SELECTED PASSAGE →
Last week, the UN sounded the alarm on an increase in domestic violence, including physical and sexual abuse, reported by several countries around the world during the coronavirus lockdown. Some domestic violence helplines and shelters have reported a rise in calls for help of up to 30 percent. With countries’ resources, especially in health care, fully mobilized and stretched to the limit, there are few resources left to address any other issues. In some cases, even civil society organizations and social workers are finding themselves helpless in extending a helping hand because they too are restricted in movement.

The abused women and children who might have had a chance to seek help before are now being forced to endure in silence and be within arm’s reach of their abusers more often. Unless it is an emergency, victims cannot expect an intervention, especially because in most countries the number and capacity of the shelters are limited. If domestic violence, against women, children, household workers or even men, was under-reported before, it might now be far less noticeable. But that does not necessarily mean it is occurring less.

Elongated confinement periods in perhaps cramped spaces — as homes have also become schools and places of work — financial worries and emotional distress are all factors likely to increase tensions and lead to more violence. Not to mention the constant bombardment of news and rumors about the spread of the virus, putting more pressure and demands on people to comply with certain regulations and hygienic procedures. If there are other vulnerable members of a household who need care and attention — the elderly, handicapped or people with special needs — that is another stress point for broken or poor families, and they too might be subject to abuse or neglect.

Worrying about how to protect oneself from violence and getting the help needed is stressful enough in normal circumstances, but now it is compounded. Digital platforms and applications are useful to an extent; if the victim has access to them in the first place or is old enough to know how to use them. But in abuse cases a human response is essential.

For now, the burden is on helplines, psychological support and online counseling using technology-based solutions and trying to reach those who have no access to phones or the internet. The police and justice services must also be available to ensure incidents of violence are addressed. And it is important that neighbors and community leaders, especially religious leaders, local authorities and civil society, be vigilant in reporting, counseling and protecting the vulnerable. The private sector can also assist in providing shelter and financial support.

STORED DATA →
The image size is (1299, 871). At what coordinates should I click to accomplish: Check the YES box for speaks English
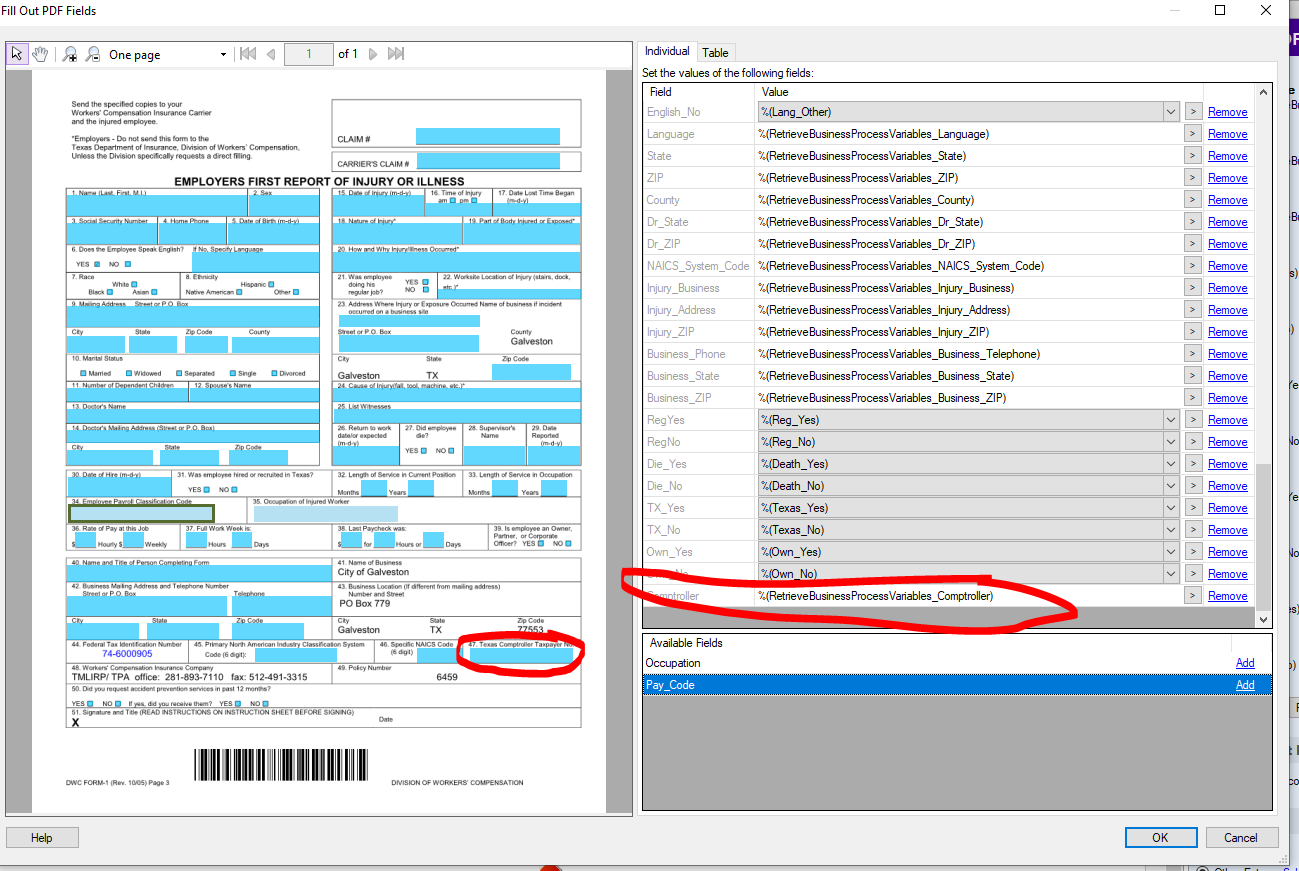coord(98,264)
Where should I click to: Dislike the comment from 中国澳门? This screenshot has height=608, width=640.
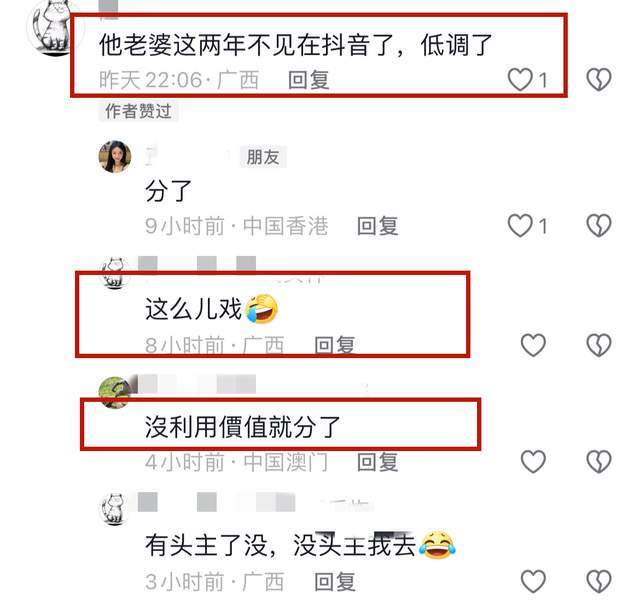pyautogui.click(x=599, y=462)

ASSIGNMENT A → From the article on domestic violence during the coronavirus lockdown, copy out the passage starting with "Elongated confinement periods" and going on through "abuse or neglect.".
ASSIGNMENT B → According to the article on domestic violence during the coronavirus lockdown, how much have calls to some helplines and shelters risen?
ASSIGNMENT C → Carry on the article about domestic violence during the coronavirus lockdown from the point where it ends.

YOUR RESPONSE A →
Elongated confinement periods in perhaps cramped spaces — as homes have also become schools and places of work — financial worries and emotional distress are all factors likely to increase tensions and lead to more violence. Not to mention the constant bombardment of news and rumors about the spread of the virus, putting more pressure and demands on people to comply with certain regulations and hygienic procedures. If there are other vulnerable members of a household who need care and attention — the elderly, handicapped or people with special needs — that is another stress point for broken or poor families, and they too might be subject to abuse or neglect.

YOUR RESPONSE B → Up to 30 percent.

YOUR RESPONSE C →
Worrying about how to protect oneself from violence is stressful enough in normal circumstances, but now it is compounded.

Maha Akeel

Many governments have taken measures to lessen the effects of the lockdown on the economy, especially for the poor and by supporting businesses. These are the visibly affected. Experts are also calling for governments to make policies and take steps to protect the vulnerable and weakest members of society, whether they are visible or not. Raising awareness about the disease and providing support and counseling to these families is important. Service providers need to ensure access and the means of communication, especially to children, as they find themselves almost cut off from outside help. Nongovernmental organizations could try to arrange assistance in coordination with the authorities and while taking the necessary precautions.
UN Secretary-General Antonio Guterres has called on all governments to make the prevention and redress of violence against women a key part of their national response plans for COVID-19. Women have to be involved in all response teams, committees and emergency plans to ensure that all measures and policies — whether financial, medical or security-based — are gender sensitive, especially when considering that women make up 70 percent of all workers in the health and social sectors, according to the World Health Organization.